A good explanation, probably the briefest and best I have read, of Hillary's victory formula is Nate Cohn's "Realistically, Bernie Sanders Cannot Afford Losses." The best predictor, Cohn argues, of Clinton voting strength is an affluent state that also has a sizable black population.
To the extent that Mr. Sanders’s supporters envisioned a path to a majority of delegates, it hinged on the assumption that he would prove strongest in the most heavily Democratic states, like New York and California.
The assumption was not consistent with the results leading to today. Mr. Sanders lost the states most similar to New York or California, like Illinois and Florida, even Massachusetts. In truth, there has been no relationship between Mr. Sanders’s strength and the Democratic leanings of a county. The stronger predictors of Mrs. Clinton’s strength were diversity and affluence — which augured well for her in New York.
In the end, Mrs. Clinton won New York thanks to big support from nonwhite and affluent voters in New York City and its suburbs.
She swept the Upper West Side, Chelsea, Brooklyn Heights and Park Slope. These places voted strongly for past liberal challengers, like Zephyr Teachout in the 2014 primary for governor, but not for Mr. Sanders.
She also swept majority black and Hispanic precincts, as she has for most of the cycle.
And she fared well in the suburbs, winning by nearly a two-to-one margin in Westchester County, where she lives.
Mrs. Clinton’s affluent and diverse coalition sets her up for a string of wins next Tuesday along the Eastern Seaboard, and later in New Jersey. After next Tuesday, Mr. Sanders could need 63 or 64 percent of the remaining delegates.
He will be hard pressed to make up this deficit. He has thrived in caucus states, but there is only one of those left: North Dakota. Mr. Sanders could win 64 percent of the vote in a couple of mostly white Western primaries, like Oregon or Montana. But he’s unlikely to win by much more. He could win in Indiana, Kentucky and West Virginia, but is not likely to do so by 64 percent.
Mr. Sanders could be competitive in California, where there are fewer black voters. But the affluence of the Bay Area and Los Angeles will hurt him there, just as it did in New York City’s liberal bastions. It is hard to imagine a two-to-one victory.

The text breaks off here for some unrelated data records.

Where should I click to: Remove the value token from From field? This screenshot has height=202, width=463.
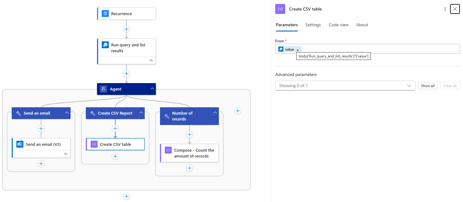(x=298, y=50)
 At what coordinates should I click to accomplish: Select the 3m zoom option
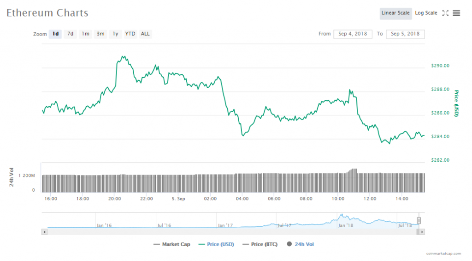point(100,34)
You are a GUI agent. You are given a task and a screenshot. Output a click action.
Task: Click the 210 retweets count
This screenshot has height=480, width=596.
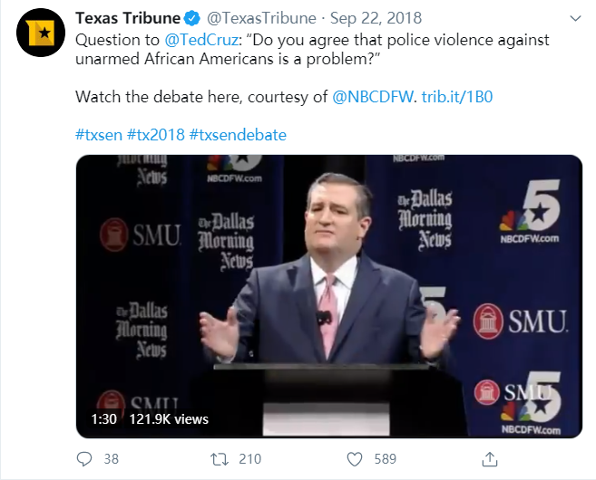click(x=249, y=459)
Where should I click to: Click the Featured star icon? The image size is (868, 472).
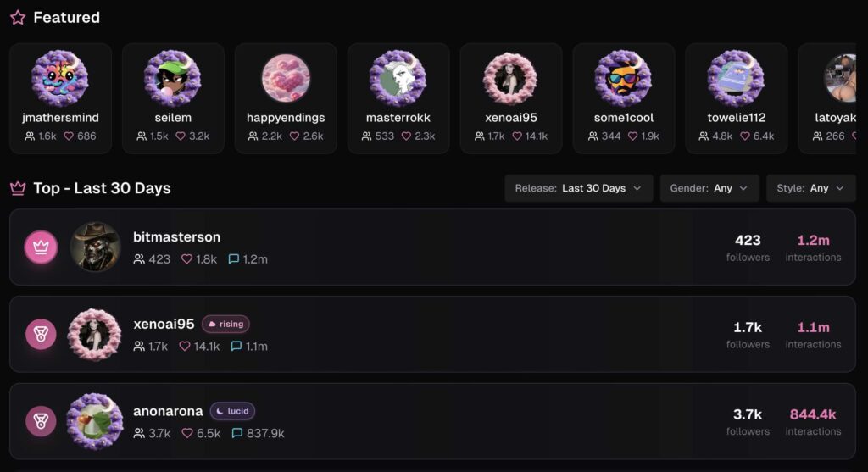click(x=18, y=18)
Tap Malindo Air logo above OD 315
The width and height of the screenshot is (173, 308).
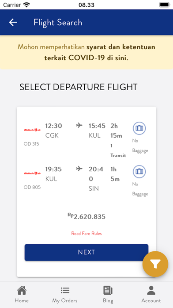32,130
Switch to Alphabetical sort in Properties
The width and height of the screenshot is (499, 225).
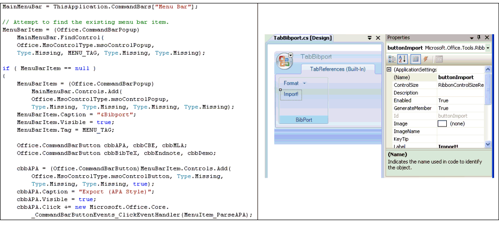tap(402, 59)
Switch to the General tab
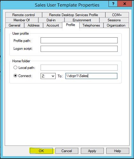The image size is (134, 159). click(15, 25)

It is more likely that Mr. Sanders has reached the stage of the campaign where even feel-good victories — like repeats of his genuinely impressive win in Michigan — will leave him too far behind.The reaction to this coalition of Park Avenue and Harlem (both Spanish and Abyssinian), interestingly, is the rock on which Kevin Phillips built his "Emerging Republican Majority" nearly half-a-century ago. Because of an abiding negrophobia and resentment of the rich, Phillips predicted that the white working class would abandon the Democratic Party, something which has certainly come to pass.
With Sanders now set to shuffle out the remainder of the primary as an ever-diminishing factor, a remaining hope we can harbor is for a destructive fight at the Republican National Convention. But this hope will be forlorn if Trump is able to replicate his Empire State performance in Pennsylvania and California since he will then likely have the requisite number of delegates to secure the nomination on the first ballot. (Nate Cohn has been talking up the importance of Indiana for Trump, "The Most Important Primary Is ... Wait, Indiana?")

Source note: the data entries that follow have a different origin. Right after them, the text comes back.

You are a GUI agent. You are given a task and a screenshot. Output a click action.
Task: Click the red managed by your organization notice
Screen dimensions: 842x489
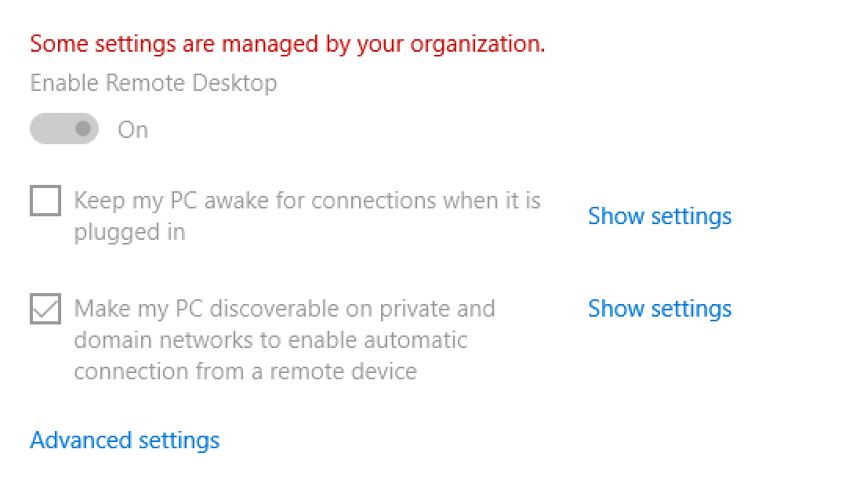(x=287, y=44)
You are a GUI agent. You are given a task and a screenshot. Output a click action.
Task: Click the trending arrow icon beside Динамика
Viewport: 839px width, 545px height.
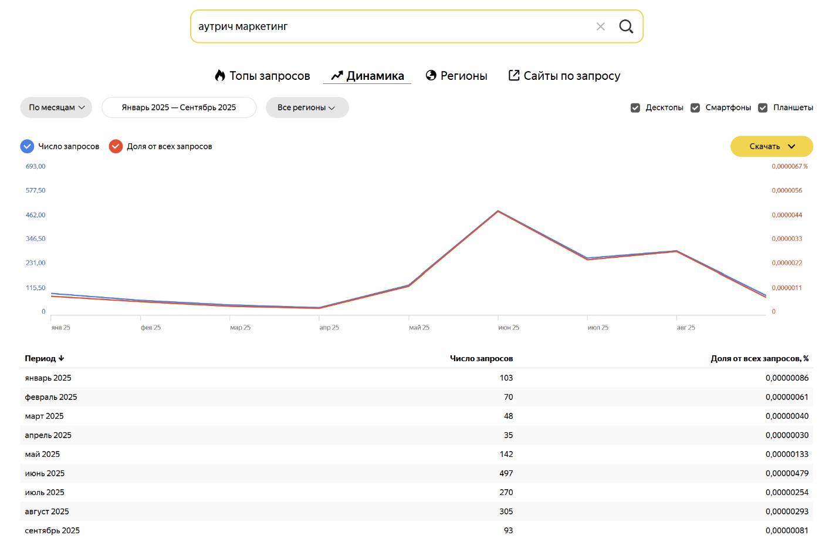[337, 76]
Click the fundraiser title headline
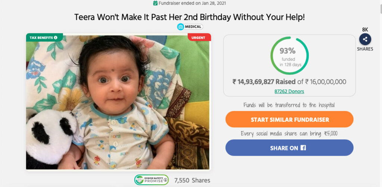Image resolution: width=382 pixels, height=187 pixels. 190,17
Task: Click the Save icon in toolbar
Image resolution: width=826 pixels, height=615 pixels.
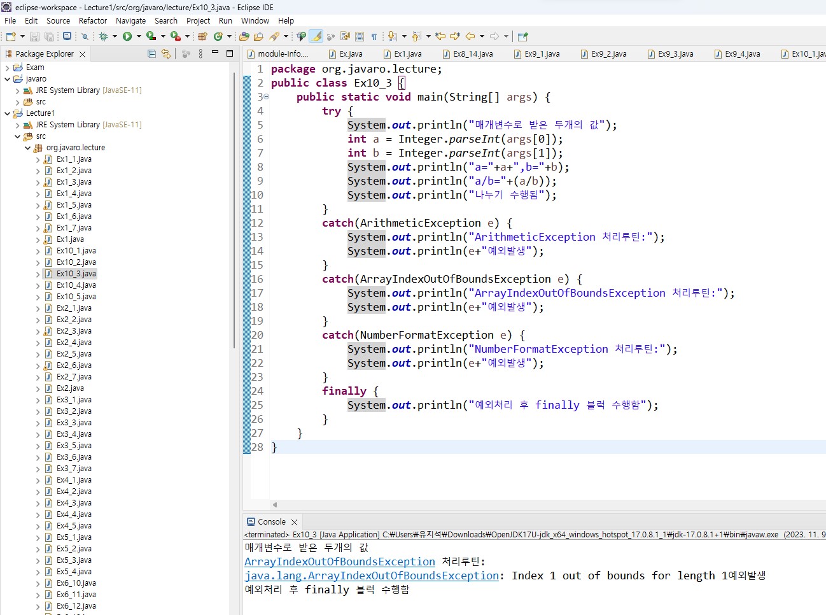Action: point(34,37)
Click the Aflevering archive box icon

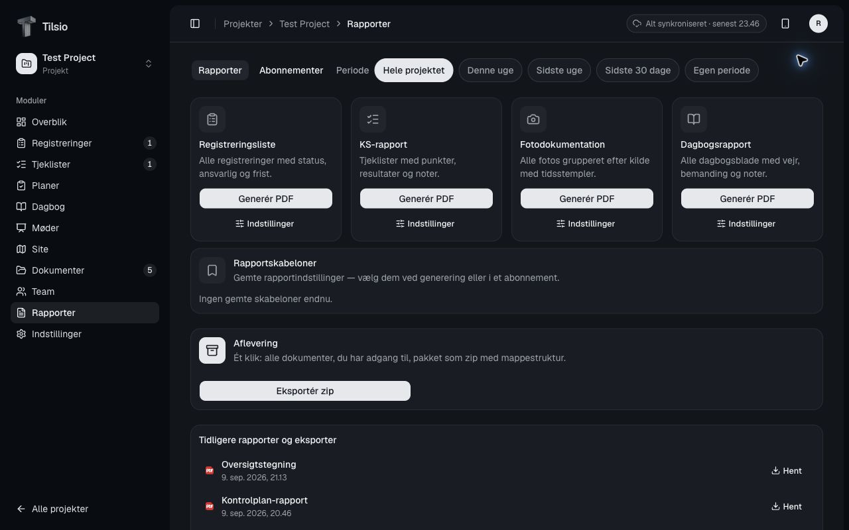(x=212, y=350)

In any event, the general election is shaping up to answer decisively the question, "Can old, white America triumph one last time in the form of Donald Trump?"
No, it can't. Last month proved that Trump's negatives can be driven so high that he is unelectable. Hillary will win the West Coast and East Coast. It won't be easy for her because she is a horrible candidate, but even with low turnout, affluent, educated whites voting in concert with blacks and Latinos will be too much for Trump.
So it looks like four more years of the same -- never-ending wars in the Greater Middle East; catastrophic events caused by human-induced climate change; skyrocketing inequality; et cetera. It is not sustainable. Human institutions are already breaking down.
Maybe direct action nonviolent protest will pick up now that the Bernie opiate is wearing off.